PLANO, Texas, April 18 (UPI) -- A Texas couple says they've downsized their garden display of spring bluebonnets, a state tradition, after their homeowners association threatened legal action.
Eddie and Melissa Smith's bluebonnet bonanza began five years ago with three plants from a local Plano, Texas, home-improvement store, The Dallas Morning News reported Sunday.
Explosive growth followed, and the bluebonnets spread over the Smith's entire lawn and jumped the sidewalk to curve around their corner lot, the newspaper said.
"We didn't add more seeds, didn't fertilize, didn't water any extra," Melissa Smith said. "It was God's handiwork."

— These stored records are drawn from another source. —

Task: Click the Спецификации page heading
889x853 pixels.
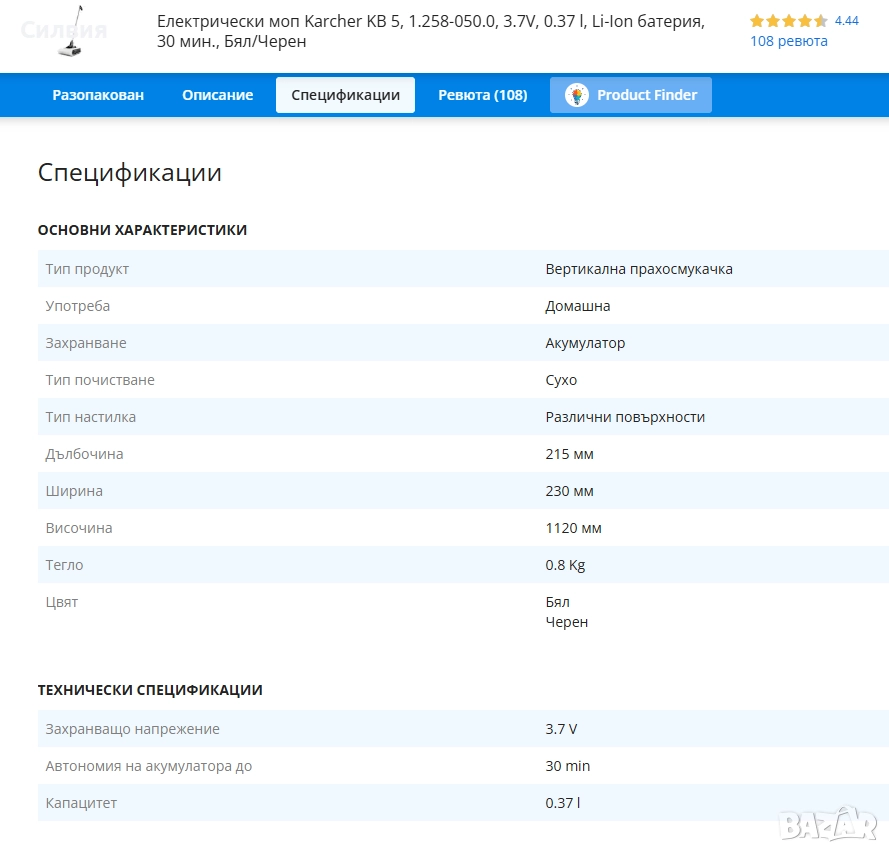Action: tap(129, 172)
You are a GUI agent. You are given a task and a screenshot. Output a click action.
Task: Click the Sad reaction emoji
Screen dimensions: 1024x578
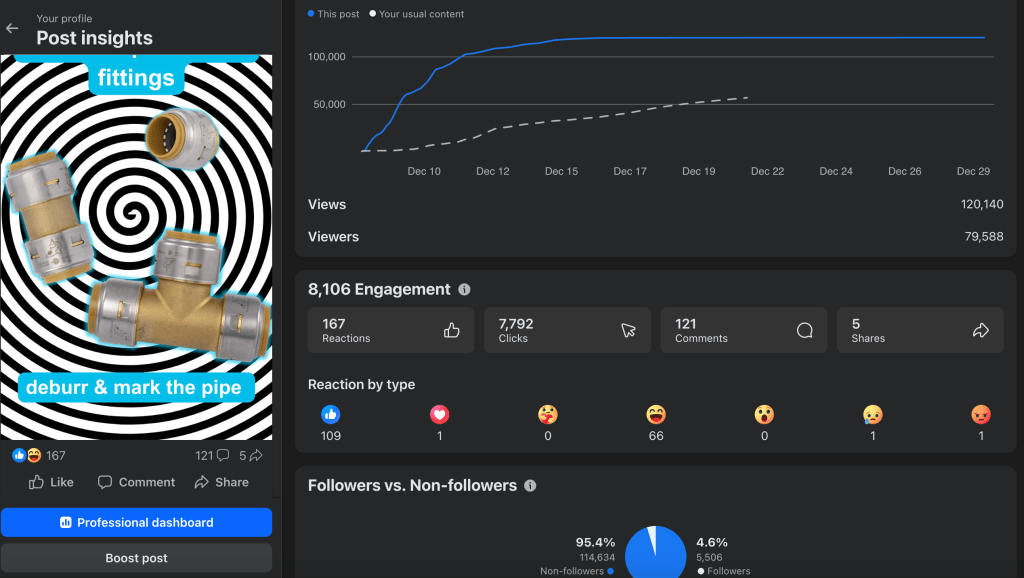coord(873,414)
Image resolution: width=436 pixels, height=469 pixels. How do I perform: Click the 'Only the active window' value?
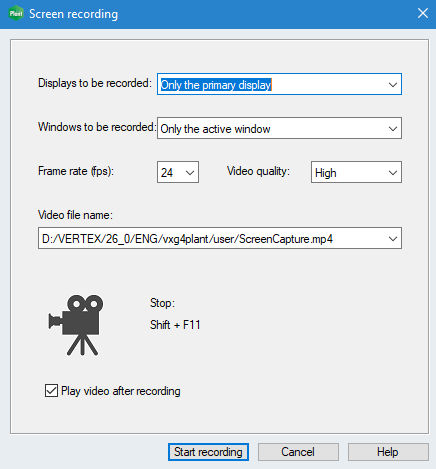point(215,129)
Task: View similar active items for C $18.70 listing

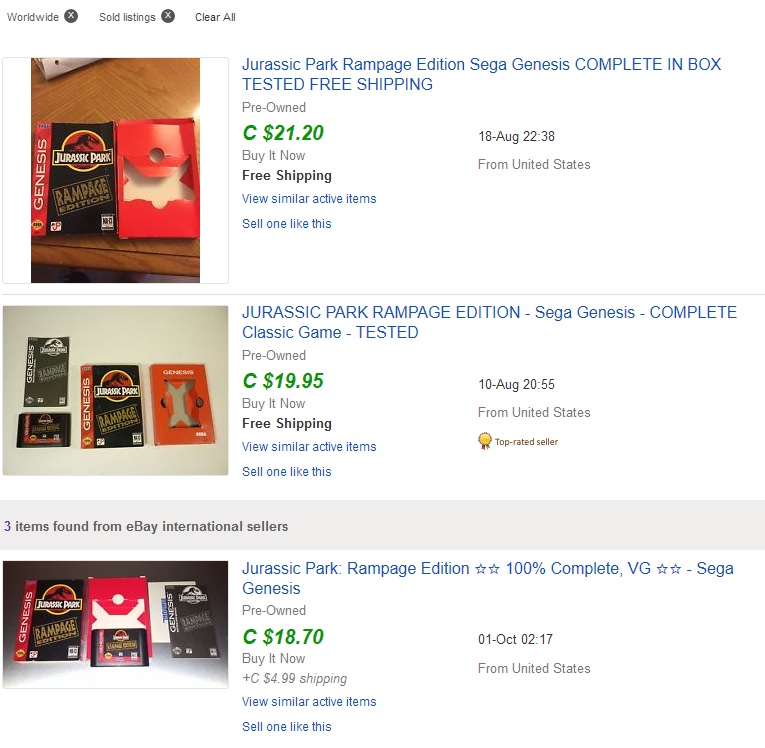Action: [x=309, y=702]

But not everyone was a fan.
The Ridgeview Park Homeowners Association demanded the Smiths mow the bluebonnets and re-sod the front lawn, the Morning News said. Eventually, the association sent a certified letter through a Dallas law office requiring the Smiths to conform to the "aesthetic harmony" of the subdivision.
"It's funny to us that we can get in such trouble for growing the Texas state flower," Melissa Smith said.
The Smiths and the association have reached a compromise. The couple can keep the wildflowers as long as they are contained in flowerbeds. Any not in beds have to be mowed away or controlled with weed killer, the Morning News said.